How to complete this task: The line containing "adopt (90, 810)" marks the end: quote every line from the start of the records below through it, word for word.

Data for processing:
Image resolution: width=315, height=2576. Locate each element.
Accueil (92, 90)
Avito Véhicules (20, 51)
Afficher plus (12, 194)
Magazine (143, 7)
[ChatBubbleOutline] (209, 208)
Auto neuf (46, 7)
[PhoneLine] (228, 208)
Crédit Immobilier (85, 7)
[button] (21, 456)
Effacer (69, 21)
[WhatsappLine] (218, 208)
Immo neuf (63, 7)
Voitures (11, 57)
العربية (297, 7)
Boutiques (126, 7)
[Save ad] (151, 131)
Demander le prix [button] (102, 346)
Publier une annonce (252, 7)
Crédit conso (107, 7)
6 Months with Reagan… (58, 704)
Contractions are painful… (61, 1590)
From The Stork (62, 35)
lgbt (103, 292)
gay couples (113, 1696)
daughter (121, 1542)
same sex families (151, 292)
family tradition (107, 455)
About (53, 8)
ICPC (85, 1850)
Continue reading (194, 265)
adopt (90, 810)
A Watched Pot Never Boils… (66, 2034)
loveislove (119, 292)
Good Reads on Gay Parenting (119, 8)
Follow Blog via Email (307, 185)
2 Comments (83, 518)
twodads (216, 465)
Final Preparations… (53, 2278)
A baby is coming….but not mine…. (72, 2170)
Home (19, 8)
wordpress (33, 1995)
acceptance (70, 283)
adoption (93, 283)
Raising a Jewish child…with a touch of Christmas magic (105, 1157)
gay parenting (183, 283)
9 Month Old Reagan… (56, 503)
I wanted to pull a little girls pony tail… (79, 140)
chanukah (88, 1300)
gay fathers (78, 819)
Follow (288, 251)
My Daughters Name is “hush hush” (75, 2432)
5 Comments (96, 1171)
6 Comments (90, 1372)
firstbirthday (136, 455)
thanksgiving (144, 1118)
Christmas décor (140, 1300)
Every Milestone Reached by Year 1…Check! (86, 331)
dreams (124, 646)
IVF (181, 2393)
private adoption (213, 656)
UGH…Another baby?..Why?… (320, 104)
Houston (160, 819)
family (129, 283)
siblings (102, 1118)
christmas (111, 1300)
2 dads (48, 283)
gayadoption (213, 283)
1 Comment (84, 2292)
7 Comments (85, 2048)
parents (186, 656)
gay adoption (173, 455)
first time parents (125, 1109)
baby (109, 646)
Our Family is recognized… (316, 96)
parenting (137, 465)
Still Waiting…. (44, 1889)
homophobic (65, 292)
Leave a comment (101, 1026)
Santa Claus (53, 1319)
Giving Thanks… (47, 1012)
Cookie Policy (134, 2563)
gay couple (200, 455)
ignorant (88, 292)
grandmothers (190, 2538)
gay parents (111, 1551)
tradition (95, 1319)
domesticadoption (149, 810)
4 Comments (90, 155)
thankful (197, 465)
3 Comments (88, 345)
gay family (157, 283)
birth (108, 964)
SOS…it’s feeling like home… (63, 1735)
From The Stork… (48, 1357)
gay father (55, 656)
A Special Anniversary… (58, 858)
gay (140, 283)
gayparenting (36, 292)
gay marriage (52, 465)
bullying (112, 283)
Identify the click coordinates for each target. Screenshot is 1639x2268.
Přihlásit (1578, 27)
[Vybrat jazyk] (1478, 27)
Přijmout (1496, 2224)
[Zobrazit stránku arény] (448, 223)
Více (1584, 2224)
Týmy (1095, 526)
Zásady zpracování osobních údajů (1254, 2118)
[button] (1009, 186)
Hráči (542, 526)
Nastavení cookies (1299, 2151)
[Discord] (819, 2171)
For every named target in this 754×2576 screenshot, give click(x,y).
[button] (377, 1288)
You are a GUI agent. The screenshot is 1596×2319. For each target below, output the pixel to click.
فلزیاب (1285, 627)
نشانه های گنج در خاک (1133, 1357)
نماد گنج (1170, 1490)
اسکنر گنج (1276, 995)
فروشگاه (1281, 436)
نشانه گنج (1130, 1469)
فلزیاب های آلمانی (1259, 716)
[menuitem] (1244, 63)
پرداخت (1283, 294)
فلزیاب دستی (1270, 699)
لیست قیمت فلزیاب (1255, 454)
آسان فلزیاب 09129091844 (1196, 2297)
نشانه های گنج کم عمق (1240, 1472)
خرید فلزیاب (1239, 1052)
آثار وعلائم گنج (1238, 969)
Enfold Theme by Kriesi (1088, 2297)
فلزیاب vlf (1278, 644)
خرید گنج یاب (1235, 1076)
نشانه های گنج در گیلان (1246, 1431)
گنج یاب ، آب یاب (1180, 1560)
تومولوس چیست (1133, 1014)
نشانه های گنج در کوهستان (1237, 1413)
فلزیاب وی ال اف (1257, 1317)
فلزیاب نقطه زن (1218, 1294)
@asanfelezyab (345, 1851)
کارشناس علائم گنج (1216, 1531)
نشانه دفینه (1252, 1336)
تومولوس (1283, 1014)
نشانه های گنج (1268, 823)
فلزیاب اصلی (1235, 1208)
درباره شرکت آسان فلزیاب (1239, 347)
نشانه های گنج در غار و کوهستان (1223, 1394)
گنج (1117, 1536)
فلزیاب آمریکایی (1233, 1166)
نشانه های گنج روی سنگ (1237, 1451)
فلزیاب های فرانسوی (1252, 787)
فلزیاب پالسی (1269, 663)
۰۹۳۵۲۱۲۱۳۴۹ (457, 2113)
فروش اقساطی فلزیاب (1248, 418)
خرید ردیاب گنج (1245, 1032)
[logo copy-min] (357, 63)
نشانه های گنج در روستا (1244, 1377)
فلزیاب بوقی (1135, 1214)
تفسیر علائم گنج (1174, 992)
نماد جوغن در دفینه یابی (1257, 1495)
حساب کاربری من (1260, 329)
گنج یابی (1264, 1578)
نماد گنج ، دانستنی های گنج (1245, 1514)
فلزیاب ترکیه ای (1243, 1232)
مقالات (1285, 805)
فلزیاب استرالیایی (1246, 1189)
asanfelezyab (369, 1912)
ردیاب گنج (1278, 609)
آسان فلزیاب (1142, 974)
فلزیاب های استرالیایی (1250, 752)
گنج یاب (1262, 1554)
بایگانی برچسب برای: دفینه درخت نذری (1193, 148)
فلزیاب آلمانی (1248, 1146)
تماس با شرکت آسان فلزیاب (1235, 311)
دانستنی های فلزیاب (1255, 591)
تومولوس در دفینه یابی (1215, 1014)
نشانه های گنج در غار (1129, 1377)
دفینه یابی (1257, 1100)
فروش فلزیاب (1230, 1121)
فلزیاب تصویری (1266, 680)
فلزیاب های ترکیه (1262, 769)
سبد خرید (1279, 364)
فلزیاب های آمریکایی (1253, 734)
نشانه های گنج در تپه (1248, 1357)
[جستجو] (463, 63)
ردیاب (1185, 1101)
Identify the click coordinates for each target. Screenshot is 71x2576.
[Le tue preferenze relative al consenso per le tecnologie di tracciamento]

Response box:
Image resolution: width=315, height=2576. Locate each element.
Accueil (92, 90)
Avito Véhicules (20, 51)
Afficher plus (12, 194)
Magazine (143, 7)
[ChatBubbleOutline] (209, 208)
Auto neuf (46, 7)
[PhoneLine] (228, 208)
Crédit Immobilier (85, 7)
[button] (21, 456)
Effacer (69, 21)
[WhatsappLine] (218, 208)
Immo neuf (63, 7)
Voitures (11, 57)
العربية (297, 7)
Boutiques (126, 7)
[Save ad] (151, 131)
Demander le prix [button] (102, 346)
Publier une annonce (252, 7)
Crédit conso (107, 7)
6 Months with Reagan… (58, 704)
Contractions are painful… (61, 1590)
From The Stork (62, 35)
lgbt (103, 292)
gay couples (113, 1696)
daughter (121, 1542)
same sex families (151, 292)
family tradition (107, 455)
About (53, 8)
ICPC (85, 1850)
Continue reading (194, 265)
adopt (90, 810)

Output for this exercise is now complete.